A company used to have a team of Sysadmins, and they'd maintain a rack of physical servers, on premise. They'd configure the servers to talk to the public internet, set up firewalls, etc. The developers would hand off their code and it would be loaded and run on these machines.

Then cloud computing came around, popularized and made widely available and accessible by AWS. Rather than having physical servers on premise, you'd use a server sitting in a data center somewhere. You didn't have to worry about their upkeep. And soon enough, scaling and durability problems were solved by technologies like application load balancers and elastic scaling groups. But in most cases, users/customers were still "managing" their servers. You still shelled into them and manually kicked off tasks, programs, etc.

Enter "Serverless"

I remember when the onslaught of Serverless Services (say that 5 times fast) hit. I'd pin it somewhere around 2015. The leadership of the team I was on became obsessed with the concept of breaking our monolithic REST API apart and distributing the business logic it performed across a bunch of AWS Lambda functions. We could take advantage of serverless patterns to help break apart our aging monorepo.

This broke my brain. I was relatively junior as a software engineer at the time, but all the education and training I had received up to that point had always revolved around a web server. And now we were supposed to just not use them anymore? But still somehow have web applications in which a client sent an HTTP request to a URL and received a response? How the hell was that supposed to work?

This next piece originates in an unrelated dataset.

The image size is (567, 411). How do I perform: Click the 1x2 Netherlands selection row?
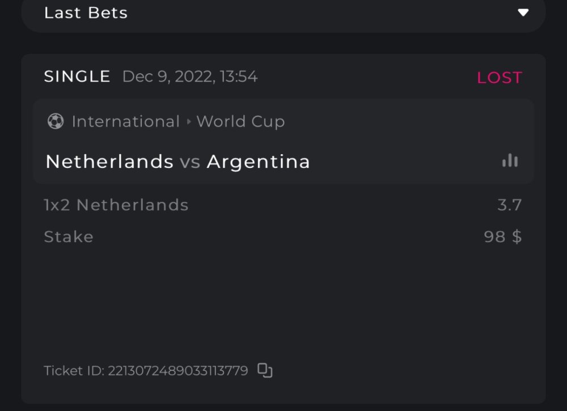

Don't Panic. There are Still Servers.

Over the years, I've come to modify and solidify my understanding of what Serverless really means. Or course, there is not one singular accepted definition. Serverless is a marketing term for the most part, but that won't stop annoying software engineers from having pedantic arguments over the term and its meaning and application.

Anyway, there are still servers. There are still programs behind all these serverless services that listen for HTTP requests on a given port and respond to them. These programs are still assigned IP addresses. DNS is alive and well.

Serverless isn't a binary or boolean value. It's a term applied to cloud computing services to paint them as being "more managed than you'd expect". Serverless means there is more abstraction around the service than there used to be, and computer science and programming are all about managing abstraction. Rather than managing a REST server and some kind of handling functionality, you can simply create a Lambda function and point it to an API Gateway. These things both scale as necessary. They are durable and won't fall over. And you don't need to manage them. You just worry about the business logic. And, at the end of the day, these are programs running on Amazon EC2 servers somewhere. But again, you don't have to manage that.

There are plenty of gotchas with my definition above. Serverless configurations can have some tradeoffs, especially around things like cold starts. Maybe more on that some other time.

But don't panic, there are still servers.